### TASK GOAL:
Write every record out again exactly as shown below.

### EXERCISE MATERIALS:
>>>>>
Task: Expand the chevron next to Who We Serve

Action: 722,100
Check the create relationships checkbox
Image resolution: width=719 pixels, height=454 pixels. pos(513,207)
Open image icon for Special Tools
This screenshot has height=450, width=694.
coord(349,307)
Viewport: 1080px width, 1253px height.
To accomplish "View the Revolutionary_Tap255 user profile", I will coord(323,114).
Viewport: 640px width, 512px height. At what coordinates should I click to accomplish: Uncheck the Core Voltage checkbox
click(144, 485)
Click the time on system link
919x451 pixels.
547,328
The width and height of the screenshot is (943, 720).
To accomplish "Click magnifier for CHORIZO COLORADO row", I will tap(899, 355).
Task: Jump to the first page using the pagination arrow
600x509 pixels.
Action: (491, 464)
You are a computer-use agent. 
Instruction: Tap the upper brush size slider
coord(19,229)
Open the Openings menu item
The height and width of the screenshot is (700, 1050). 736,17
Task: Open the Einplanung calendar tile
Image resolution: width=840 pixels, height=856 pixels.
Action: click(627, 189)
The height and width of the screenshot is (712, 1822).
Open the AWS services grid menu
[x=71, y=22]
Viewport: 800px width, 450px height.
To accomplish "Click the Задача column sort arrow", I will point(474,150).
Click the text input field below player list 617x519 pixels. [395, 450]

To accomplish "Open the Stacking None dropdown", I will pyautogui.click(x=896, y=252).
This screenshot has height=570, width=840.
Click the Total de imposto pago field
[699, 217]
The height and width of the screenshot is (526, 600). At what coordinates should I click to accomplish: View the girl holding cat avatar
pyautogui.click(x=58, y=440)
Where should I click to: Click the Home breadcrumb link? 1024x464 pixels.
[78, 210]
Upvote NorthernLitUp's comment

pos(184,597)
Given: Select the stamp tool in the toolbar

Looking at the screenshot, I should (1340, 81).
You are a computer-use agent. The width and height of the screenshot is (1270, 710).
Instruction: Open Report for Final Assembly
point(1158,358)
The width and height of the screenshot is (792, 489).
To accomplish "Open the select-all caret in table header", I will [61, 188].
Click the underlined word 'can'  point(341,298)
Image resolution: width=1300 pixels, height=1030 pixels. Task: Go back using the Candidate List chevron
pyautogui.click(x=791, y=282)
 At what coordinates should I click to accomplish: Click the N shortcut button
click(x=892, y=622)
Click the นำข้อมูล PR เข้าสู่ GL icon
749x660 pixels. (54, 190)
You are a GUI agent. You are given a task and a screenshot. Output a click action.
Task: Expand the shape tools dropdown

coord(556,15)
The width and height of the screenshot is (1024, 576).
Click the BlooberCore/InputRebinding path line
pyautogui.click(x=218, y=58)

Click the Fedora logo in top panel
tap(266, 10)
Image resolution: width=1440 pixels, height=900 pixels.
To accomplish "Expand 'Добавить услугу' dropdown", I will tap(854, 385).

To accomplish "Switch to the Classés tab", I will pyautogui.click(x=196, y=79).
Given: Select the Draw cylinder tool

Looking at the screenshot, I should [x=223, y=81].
<<<<<
### SOLUTION TO THE EXERCISE:
Task: Expand the chevron next to Who We Serve

Action: 722,100
Check the create relationships checkbox
Image resolution: width=719 pixels, height=454 pixels. pos(513,207)
Open image icon for Special Tools
This screenshot has height=450, width=694.
coord(349,307)
Viewport: 1080px width, 1253px height.
To accomplish "View the Revolutionary_Tap255 user profile", I will coord(323,114).
Viewport: 640px width, 512px height. At what coordinates should I click to accomplish: Uncheck the Core Voltage checkbox
click(144, 485)
Click the time on system link
919x451 pixels.
547,328
The width and height of the screenshot is (943, 720).
To accomplish "Click magnifier for CHORIZO COLORADO row", I will tap(899, 355).
Task: Jump to the first page using the pagination arrow
600x509 pixels.
Action: (491, 464)
You are a computer-use agent. 
Instruction: Tap the upper brush size slider
coord(19,229)
Open the Openings menu item
The height and width of the screenshot is (700, 1050). 736,17
Task: Open the Einplanung calendar tile
Image resolution: width=840 pixels, height=856 pixels.
Action: click(627, 189)
The height and width of the screenshot is (712, 1822).
Open the AWS services grid menu
[x=71, y=22]
Viewport: 800px width, 450px height.
To accomplish "Click the Задача column sort arrow", I will point(474,150).
Click the text input field below player list 617x519 pixels. [395, 450]

To accomplish "Open the Stacking None dropdown", I will pyautogui.click(x=896, y=252).
This screenshot has height=570, width=840.
Click the Total de imposto pago field
[699, 217]
The height and width of the screenshot is (526, 600). At what coordinates should I click to accomplish: View the girl holding cat avatar
pyautogui.click(x=58, y=440)
Where should I click to: Click the Home breadcrumb link? 1024x464 pixels.
[78, 210]
Upvote NorthernLitUp's comment

pos(184,597)
Given: Select the stamp tool in the toolbar

Looking at the screenshot, I should (1340, 81).
You are a computer-use agent. The width and height of the screenshot is (1270, 710).
Instruction: Open Report for Final Assembly
point(1158,358)
The width and height of the screenshot is (792, 489).
To accomplish "Open the select-all caret in table header", I will [61, 188].
Click the underlined word 'can'  point(341,298)
Image resolution: width=1300 pixels, height=1030 pixels. Task: Go back using the Candidate List chevron
pyautogui.click(x=791, y=282)
 At what coordinates should I click to accomplish: Click the N shortcut button
click(x=892, y=622)
Click the นำข้อมูล PR เข้าสู่ GL icon
749x660 pixels. (54, 190)
You are a GUI agent. You are given a task and a screenshot. Output a click action.
Task: Expand the shape tools dropdown

coord(556,15)
The width and height of the screenshot is (1024, 576).
Click the BlooberCore/InputRebinding path line
pyautogui.click(x=218, y=58)

Click the Fedora logo in top panel
tap(266, 10)
Image resolution: width=1440 pixels, height=900 pixels.
To accomplish "Expand 'Добавить услугу' dropdown", I will tap(854, 385).

To accomplish "Switch to the Classés tab", I will pyautogui.click(x=196, y=79).
Given: Select the Draw cylinder tool

Looking at the screenshot, I should [x=223, y=81].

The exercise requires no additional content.